• [TEXT SEGMENT]
>> START

"Donald J . Maddox" wrote:
> Ok, fair enough.  I have to confess that my usual procedure remains,
> as it has been for a long time, like this:
> 1) rm -r /usr/include; cd /usr/src; make includes
> This may be controversial, but it has always worked for me, and although
> it's not supposed to (in my understanding), the build (I think both world
> and kernel) does use installed headers.  If you don't think so, mv
> /usr/include and then try to build either.
> 2) cd usr.sbin/config; make obj && make depend && make && make install
> 3) config and build kernel
> 4) make buildworld
> 5) install kernel
> 6) make installworld
> 7) update /etc if necessary
> 8) reboot
> Here lately, I have been trying to break this cycle and use the
> 1) make buildworld
> 2) make buildkernel
> 3) make installkernel
> 4) make installworld

Here is where you are going wrong..  You reboot before doing an
installworld because you can boot kernel.old real easy, but you cannot undo
an installworld.

> 5) reboot
> cycle instead, since I have been assured that this is the canonical
> way of doing things now.  It appears that these pronouncements were
> premature at best.

>> END

• [TASK TO CARRY OUT]
Retype, character for character, the part of the mailing-list reply about the build procedure that opens with "Here is where" and closes with "an installworld.".

• [SOURCE DATA]
>> START

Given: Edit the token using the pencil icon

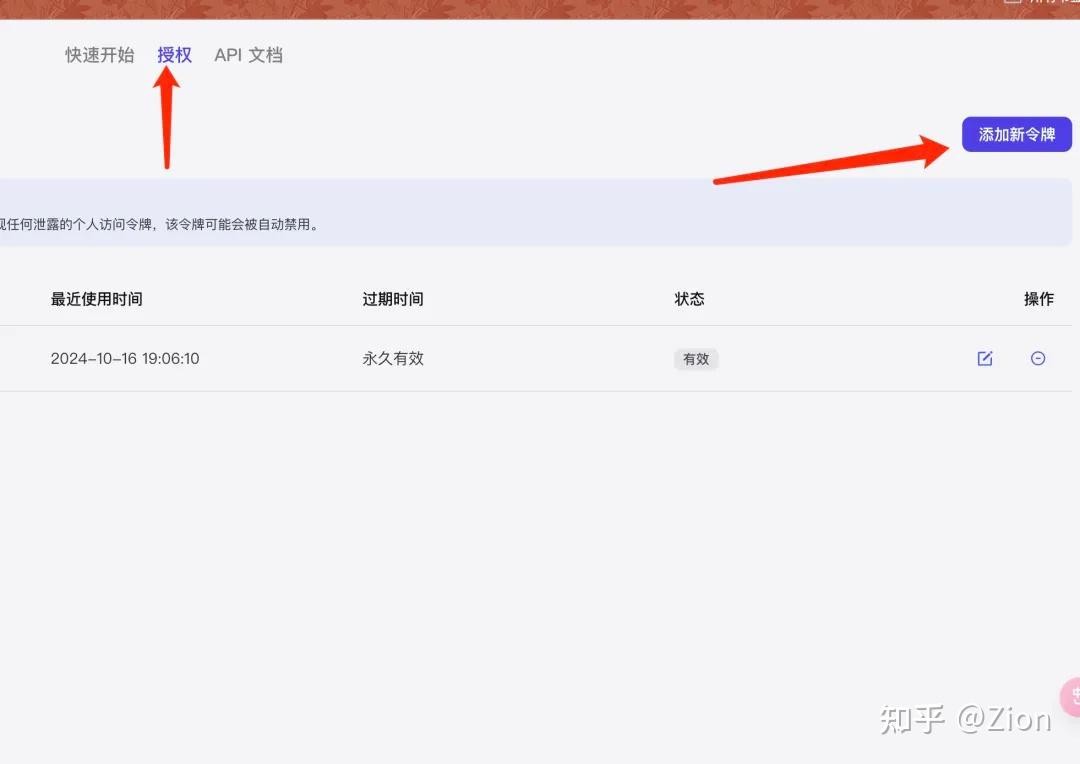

>> END

• [THE ANSWER]
Here is where you are going wrong..  You reboot before doing an
installworld because you can boot kernel.old real easy, but you cannot undo
an installworld.